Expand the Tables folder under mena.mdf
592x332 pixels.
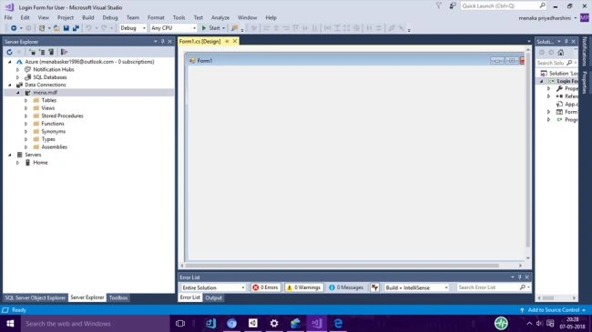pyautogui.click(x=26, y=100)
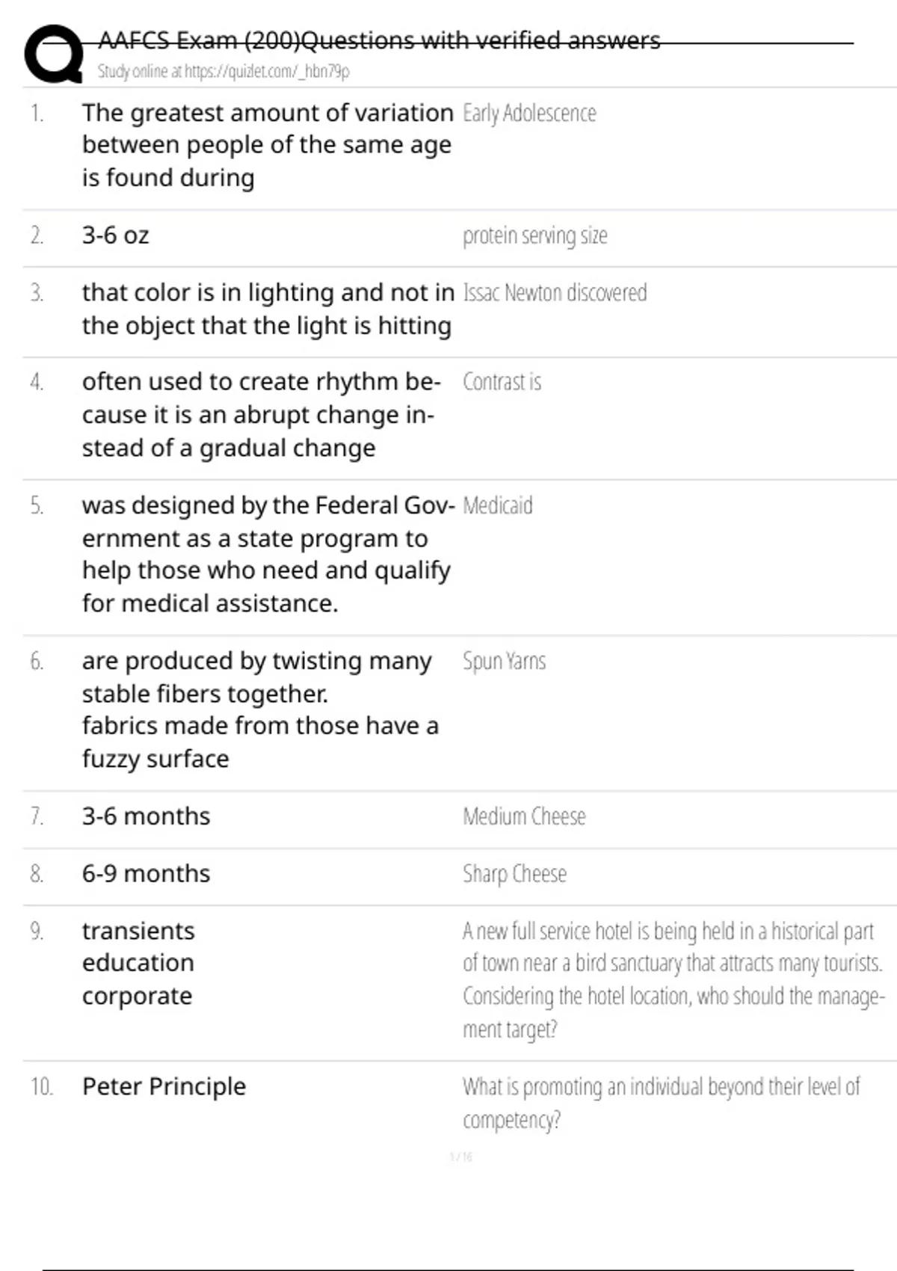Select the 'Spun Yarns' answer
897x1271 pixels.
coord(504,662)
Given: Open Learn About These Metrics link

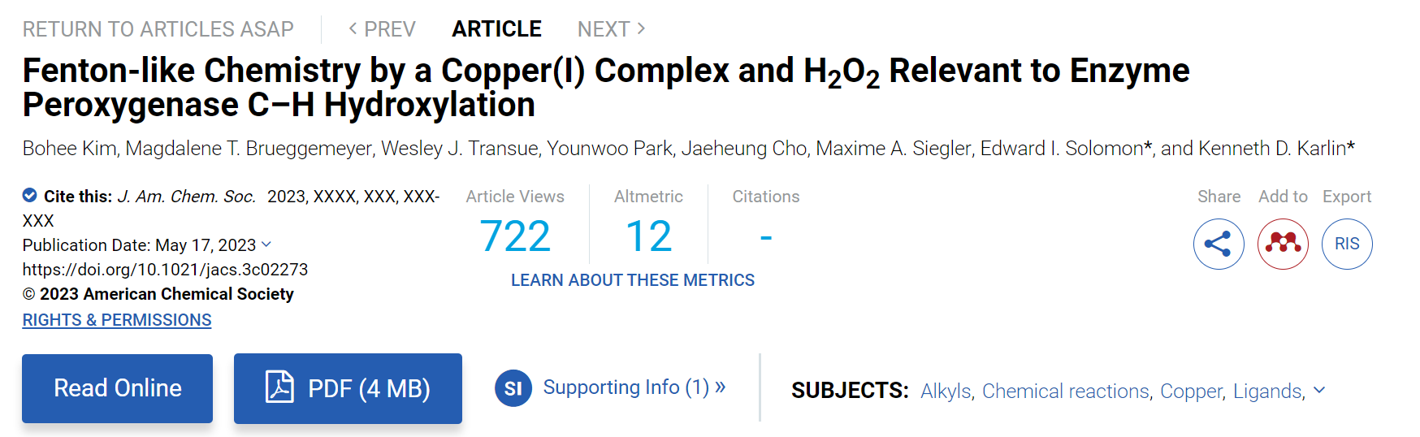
------------------------------------------------------------------------
- Problem statement
From the entries above, output every line exactly and omit any image.

- Reply
Expand the Tables folder under mena.mdf
592x332 pixels.
pyautogui.click(x=26, y=100)
Select the 'Spun Yarns' answer
897x1271 pixels.
coord(504,662)
Given: Open Learn About These Metrics link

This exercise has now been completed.